Inclusive Leadership and Unlocking Diversity Potential Strategies
Mutual Accountability and Shared Performance Goals
Mutual accountability and shared performance goals is an essential strategy for ensuring inclusive leadership and unlocking diversity potential. Reportedly, being committed to shared performance objectives and mutual accountability implies that every member of the team is responsible for the failure or success of the team, encourages emotional dedication of each member of the team, and motivates every person to participate fully. Bourke (2016) noted that in any team where mutual accountability is respected, every person shares the responsibility to ensure that the best concepts or views are heard. In case a single team tends to claim responsibility for the failure or success of the team, they may also feel that it is satisfactory to silence controversial or opposing ideas. Understanding that everyone will fall without blaming others encourages members of the team who have unique views and ideas to raise them.
Shared Leadership
Mor Barak (2017) noted that when their complementary skills select members of a team or employees of an organization for a given purpose, leadership can change from a single member of the organization or team to another, based on the situation. This approach is critical because it encourages the diversity of views. For instance, it is sensible to have a marketing expert take charge of the problem-solving initiative on marketing or a specialist in supply chain surfacing potential supply obstacles on a given team meant to look into a product development challenge. Ultimately, the shared leadership model according to Mor Barak (2017) encourages inclusion because it makes it a habit of recognizing when a particular skill, knowledge, or experience is essentially required and valuable for leading. Moreover, it ensures that no single voice or view dominates the team or employees.
Commitment
Commitment is one of the significant traits of inclusive leadership. As stated by Carmeli, Reiter-Palmon & Ziv (2010), managers with inclusive leadership are dedicated to inclusion and diversity since the stated goals are in line with their values. Usually, inclusive leaders always have authenticity regarding the agenda regarding inclusive leadership and consistency regarding diversity potentials. In this perspective, they should ensure unlock the potential of diversity by prioritizing energy, time, and resources to deal with inclusion. Principally, to prioritize, the managers should treat inclusion and diversity in a business imperative by ensuring that they are a critical component of the business plan, targets or management conversations. At the same time, the leaders must have must have an objective means of assessing whether they are attaining inclusion objectives as intended. Principally, inclusive leaders hold that fostering inclusive leadership and tapping diversity potentials emanates from them and thus they must be accountable for the change occurs. In so doing, they should set targets and let every member of the team goes out to attain the target. More importantly, they should invest in people, build shared aspirations and work together as a group.
Being Courageous
Normally, leaders with inclusive leadership approach often pronounce and confront the status quo. Moreover, they humble themselves concerning their weaknesses and strengths (Mor Barak, 2017). Principally, ensuring inclusive leadership and unlocking diversity potential requires a bit of courage. Therefore, there is need for leaders to critically understand how the world will become and strive to change agents. In particular, they should be courageous and willing to challenge others, as well as, the status quo. In particular, they should gently challenge followers to see their actions and the effect they have on others.
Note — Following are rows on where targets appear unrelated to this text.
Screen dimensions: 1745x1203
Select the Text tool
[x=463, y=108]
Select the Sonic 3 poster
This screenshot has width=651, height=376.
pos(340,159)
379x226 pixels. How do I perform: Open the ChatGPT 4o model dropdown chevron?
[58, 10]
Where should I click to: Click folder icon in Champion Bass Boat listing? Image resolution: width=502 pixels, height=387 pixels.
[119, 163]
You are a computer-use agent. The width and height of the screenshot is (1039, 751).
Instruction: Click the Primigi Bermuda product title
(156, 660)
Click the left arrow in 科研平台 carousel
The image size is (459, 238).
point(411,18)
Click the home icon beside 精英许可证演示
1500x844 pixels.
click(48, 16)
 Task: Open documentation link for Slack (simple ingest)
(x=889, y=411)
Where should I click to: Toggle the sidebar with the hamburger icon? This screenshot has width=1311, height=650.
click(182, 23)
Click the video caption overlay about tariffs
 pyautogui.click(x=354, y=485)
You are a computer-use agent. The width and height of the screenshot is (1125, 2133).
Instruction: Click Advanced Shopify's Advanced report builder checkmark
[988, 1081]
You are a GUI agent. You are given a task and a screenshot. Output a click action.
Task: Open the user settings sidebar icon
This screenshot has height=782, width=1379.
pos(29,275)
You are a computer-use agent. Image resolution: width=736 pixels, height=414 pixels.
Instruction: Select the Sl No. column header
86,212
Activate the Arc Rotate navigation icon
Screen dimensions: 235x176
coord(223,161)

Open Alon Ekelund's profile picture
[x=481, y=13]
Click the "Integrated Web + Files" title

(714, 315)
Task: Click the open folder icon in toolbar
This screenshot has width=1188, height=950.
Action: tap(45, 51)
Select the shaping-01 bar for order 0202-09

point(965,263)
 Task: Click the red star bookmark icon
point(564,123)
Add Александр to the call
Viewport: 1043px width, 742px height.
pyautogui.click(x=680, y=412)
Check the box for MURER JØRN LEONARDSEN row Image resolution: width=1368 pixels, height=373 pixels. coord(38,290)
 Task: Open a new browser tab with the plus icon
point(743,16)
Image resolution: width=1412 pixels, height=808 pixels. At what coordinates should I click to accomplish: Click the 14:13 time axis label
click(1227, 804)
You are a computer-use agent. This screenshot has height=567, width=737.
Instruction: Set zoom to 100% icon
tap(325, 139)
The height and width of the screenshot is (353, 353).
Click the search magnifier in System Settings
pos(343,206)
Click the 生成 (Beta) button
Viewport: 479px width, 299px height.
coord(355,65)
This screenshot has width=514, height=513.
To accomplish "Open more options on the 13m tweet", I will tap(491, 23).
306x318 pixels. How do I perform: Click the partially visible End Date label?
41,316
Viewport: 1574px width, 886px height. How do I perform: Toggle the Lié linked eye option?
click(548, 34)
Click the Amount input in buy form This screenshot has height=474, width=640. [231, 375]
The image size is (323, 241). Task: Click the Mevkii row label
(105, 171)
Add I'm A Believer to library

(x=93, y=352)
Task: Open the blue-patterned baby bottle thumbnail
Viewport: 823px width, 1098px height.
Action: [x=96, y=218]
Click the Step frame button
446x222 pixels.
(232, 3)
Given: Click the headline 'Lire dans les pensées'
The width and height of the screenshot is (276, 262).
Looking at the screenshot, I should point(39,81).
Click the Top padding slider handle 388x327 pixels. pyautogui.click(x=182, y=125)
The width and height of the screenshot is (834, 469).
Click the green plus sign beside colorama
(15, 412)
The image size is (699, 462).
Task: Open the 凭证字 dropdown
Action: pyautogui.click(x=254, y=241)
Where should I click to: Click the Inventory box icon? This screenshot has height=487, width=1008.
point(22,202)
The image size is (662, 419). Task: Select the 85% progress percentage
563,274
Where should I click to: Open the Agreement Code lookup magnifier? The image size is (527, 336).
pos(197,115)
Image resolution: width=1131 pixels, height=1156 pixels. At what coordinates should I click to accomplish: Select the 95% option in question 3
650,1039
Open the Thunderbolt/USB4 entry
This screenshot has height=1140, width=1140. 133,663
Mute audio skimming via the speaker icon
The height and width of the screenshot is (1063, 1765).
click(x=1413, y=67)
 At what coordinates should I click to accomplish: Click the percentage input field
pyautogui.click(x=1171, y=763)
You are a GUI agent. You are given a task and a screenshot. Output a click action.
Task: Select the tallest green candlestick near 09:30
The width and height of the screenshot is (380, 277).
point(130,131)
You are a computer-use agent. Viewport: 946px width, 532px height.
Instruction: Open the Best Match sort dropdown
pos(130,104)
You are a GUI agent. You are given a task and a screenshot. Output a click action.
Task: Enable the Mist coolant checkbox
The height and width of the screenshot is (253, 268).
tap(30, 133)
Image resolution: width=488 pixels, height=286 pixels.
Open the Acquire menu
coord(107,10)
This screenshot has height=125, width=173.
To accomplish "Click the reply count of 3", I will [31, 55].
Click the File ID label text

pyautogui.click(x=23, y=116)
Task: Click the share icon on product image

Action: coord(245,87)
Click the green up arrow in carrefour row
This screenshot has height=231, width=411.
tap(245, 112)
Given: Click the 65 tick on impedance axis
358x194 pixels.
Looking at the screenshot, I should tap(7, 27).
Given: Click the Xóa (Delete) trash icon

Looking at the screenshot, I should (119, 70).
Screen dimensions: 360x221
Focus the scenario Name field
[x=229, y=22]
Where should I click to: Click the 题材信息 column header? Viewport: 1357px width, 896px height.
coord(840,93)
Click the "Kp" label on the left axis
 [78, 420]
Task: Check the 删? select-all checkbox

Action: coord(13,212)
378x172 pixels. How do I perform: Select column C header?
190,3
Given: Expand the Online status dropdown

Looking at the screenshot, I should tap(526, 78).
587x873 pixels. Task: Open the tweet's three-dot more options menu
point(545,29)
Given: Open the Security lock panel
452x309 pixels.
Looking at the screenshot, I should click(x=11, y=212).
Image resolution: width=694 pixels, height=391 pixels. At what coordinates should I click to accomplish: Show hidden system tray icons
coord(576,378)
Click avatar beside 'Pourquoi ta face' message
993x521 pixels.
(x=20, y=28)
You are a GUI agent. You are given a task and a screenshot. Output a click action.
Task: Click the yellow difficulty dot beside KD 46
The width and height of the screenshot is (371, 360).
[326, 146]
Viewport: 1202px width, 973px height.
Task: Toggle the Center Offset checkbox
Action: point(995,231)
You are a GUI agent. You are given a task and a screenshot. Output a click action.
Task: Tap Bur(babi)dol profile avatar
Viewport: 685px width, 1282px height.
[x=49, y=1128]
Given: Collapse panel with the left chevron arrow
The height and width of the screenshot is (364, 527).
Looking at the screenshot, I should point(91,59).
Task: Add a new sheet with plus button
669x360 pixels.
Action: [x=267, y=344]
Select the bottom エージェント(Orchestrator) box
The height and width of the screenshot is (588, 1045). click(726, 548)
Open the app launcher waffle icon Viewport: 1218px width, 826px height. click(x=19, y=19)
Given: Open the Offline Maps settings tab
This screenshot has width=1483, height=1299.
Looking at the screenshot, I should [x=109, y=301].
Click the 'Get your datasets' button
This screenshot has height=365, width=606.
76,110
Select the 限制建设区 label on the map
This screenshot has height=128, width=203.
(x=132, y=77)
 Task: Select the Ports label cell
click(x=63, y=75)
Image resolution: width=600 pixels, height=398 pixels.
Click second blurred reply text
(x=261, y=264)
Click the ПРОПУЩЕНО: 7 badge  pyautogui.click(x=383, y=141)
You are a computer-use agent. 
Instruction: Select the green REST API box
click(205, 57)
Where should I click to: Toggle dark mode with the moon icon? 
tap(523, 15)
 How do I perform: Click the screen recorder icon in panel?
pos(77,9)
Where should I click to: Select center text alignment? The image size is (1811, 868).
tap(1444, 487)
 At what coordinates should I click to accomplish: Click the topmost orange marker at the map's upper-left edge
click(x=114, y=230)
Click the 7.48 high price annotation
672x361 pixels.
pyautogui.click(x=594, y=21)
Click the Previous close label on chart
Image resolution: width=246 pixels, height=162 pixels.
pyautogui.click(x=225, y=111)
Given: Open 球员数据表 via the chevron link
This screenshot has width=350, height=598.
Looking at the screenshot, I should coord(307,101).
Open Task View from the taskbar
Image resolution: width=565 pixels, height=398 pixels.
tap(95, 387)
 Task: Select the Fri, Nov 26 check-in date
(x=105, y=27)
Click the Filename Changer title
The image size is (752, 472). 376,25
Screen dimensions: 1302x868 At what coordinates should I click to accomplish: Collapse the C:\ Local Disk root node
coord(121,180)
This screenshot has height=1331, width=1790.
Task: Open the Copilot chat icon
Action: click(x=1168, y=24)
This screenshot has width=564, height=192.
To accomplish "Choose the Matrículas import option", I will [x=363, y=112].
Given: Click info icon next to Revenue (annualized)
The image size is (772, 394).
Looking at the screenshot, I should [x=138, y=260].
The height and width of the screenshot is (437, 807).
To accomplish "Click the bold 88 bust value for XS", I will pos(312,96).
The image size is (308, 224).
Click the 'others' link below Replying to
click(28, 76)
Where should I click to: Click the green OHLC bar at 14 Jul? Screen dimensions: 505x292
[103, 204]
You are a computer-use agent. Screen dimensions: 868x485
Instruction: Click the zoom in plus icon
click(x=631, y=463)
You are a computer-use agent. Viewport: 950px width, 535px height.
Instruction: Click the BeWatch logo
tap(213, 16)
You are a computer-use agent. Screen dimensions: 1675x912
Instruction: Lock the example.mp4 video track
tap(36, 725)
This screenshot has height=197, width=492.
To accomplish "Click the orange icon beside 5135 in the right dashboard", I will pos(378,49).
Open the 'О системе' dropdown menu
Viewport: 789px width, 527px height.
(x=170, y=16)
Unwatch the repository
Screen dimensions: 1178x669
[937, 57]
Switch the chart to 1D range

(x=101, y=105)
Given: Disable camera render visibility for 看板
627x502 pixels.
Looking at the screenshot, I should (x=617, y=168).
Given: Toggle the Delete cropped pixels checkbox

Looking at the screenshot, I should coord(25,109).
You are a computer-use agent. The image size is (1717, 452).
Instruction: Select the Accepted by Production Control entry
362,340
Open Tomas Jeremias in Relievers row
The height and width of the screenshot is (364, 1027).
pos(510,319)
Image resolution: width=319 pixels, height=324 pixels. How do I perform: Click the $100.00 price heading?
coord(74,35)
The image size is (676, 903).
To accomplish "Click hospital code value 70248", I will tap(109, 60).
Similarly, they should also have the courage to willingly challenge the entrenched organizational practices and attitudes that promote homogeneity. For instance, they should change their recruiting practices to enhance divergent thinking and fulfill the demands of various skills in the organization. To ensure inclusive leadership and unlock diversity potentials, leader and managers should be courageous to disclose their limitations. Rather than refusing to pronounce their imperfections, they should be humble and accept such inadequacies. Humility according to Mor Barak (2017) entails learning from various criticism and divergent views, as well as, getting views from others to solve the impending challenges. Therefore, the ability of leaders to have courage, self-understanding, and ability to learn and admit their imperfections enables them to unlock diversity potentials of a team as everyone will be able to contribute his or her views willingly and with respect and courage.
Cognizant Of the Bias
Reports indicate that leaders with inclusive leadership approach are aware of organizational and personal limitations. As such, they often self-regulate to assist ensure fair play (Stevens, Plaut, & Sanchez-Burks, 2008). To ensure inclusive leadership and unlock diversity potential, leaders must do various things. Individually, they should understand and critically act on the described understanding. At the same time, they should appreciate that their organization, regardless of the best intentions often has unconscious bias and therefore must implement processes, policies, and structures to mitigate the existing unconscious biases.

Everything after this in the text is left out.